Saved data entries
****

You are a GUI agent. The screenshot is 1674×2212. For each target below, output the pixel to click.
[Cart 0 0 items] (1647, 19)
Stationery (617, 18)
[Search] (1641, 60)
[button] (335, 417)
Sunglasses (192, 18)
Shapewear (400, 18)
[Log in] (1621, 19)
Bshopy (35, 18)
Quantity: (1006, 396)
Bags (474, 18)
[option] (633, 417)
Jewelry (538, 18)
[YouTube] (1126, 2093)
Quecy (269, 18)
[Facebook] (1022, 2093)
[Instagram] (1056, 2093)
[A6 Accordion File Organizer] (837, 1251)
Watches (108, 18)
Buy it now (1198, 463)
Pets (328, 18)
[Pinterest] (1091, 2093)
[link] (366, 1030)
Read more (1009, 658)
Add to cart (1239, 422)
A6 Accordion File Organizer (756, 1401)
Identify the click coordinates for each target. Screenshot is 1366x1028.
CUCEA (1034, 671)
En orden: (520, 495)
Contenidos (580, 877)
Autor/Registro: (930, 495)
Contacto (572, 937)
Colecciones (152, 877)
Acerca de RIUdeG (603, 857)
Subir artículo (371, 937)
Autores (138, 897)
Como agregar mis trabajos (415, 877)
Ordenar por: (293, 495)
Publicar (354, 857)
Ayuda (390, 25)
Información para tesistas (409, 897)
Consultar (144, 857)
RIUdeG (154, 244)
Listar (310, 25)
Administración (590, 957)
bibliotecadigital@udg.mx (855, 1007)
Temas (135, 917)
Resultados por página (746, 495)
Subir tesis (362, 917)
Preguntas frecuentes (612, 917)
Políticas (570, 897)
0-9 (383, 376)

****

» **WORK ITEM**
Set down each record above without changing a single word.

» **WORKED SOLUTION**
You are a GUI agent. The screenshot is 1674×2212. For each target below, output the pixel to click.
[Cart 0 0 items] (1647, 19)
Stationery (617, 18)
[Search] (1641, 60)
[button] (335, 417)
Sunglasses (192, 18)
Shapewear (400, 18)
[Log in] (1621, 19)
Bshopy (35, 18)
Quantity: (1006, 396)
Bags (474, 18)
[option] (633, 417)
Jewelry (538, 18)
[YouTube] (1126, 2093)
Quecy (269, 18)
[Facebook] (1022, 2093)
[Instagram] (1056, 2093)
[A6 Accordion File Organizer] (837, 1251)
Watches (108, 18)
Buy it now (1198, 463)
Pets (328, 18)
[Pinterest] (1091, 2093)
[link] (366, 1030)
Read more (1009, 658)
Add to cart (1239, 422)
A6 Accordion File Organizer (756, 1401)
Identify the click coordinates for each target. Screenshot is 1366x1028.
CUCEA (1034, 671)
En orden: (520, 495)
Contenidos (580, 877)
Autor/Registro: (930, 495)
Contacto (572, 937)
Colecciones (152, 877)
Acerca de RIUdeG (603, 857)
Subir artículo (371, 937)
Autores (138, 897)
Como agregar mis trabajos (415, 877)
Ordenar por: (293, 495)
Publicar (354, 857)
Ayuda (390, 25)
Información para tesistas (409, 897)
Consultar (144, 857)
RIUdeG (154, 244)
Listar (310, 25)
Administración (590, 957)
bibliotecadigital@udg.mx (855, 1007)
Temas (135, 917)
Resultados por página (746, 495)
Subir tesis (362, 917)
Preguntas frecuentes (612, 917)
Políticas (570, 897)
0-9 (383, 376)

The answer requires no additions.